# What to produce
Lines with the word "Select" are the ones wanted. Copy each of them from the entries below.

[Stored items]
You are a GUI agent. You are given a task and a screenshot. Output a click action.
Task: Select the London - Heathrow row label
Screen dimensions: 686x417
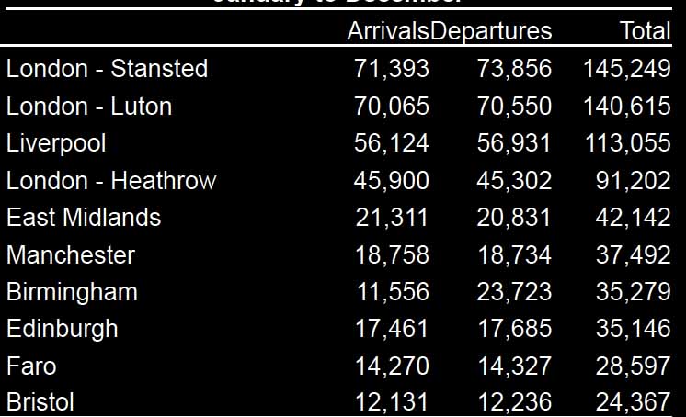click(111, 181)
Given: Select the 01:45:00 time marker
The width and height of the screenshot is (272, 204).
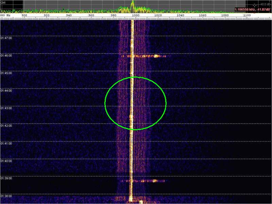Looking at the screenshot, I should point(6,73).
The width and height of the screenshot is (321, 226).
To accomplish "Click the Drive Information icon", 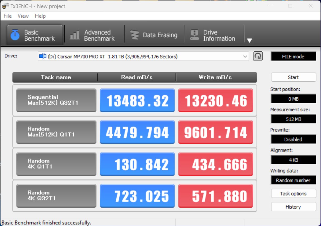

# Your response
Task: Select the London - Heathrow row label
Given: Select the 01:45:00 time marker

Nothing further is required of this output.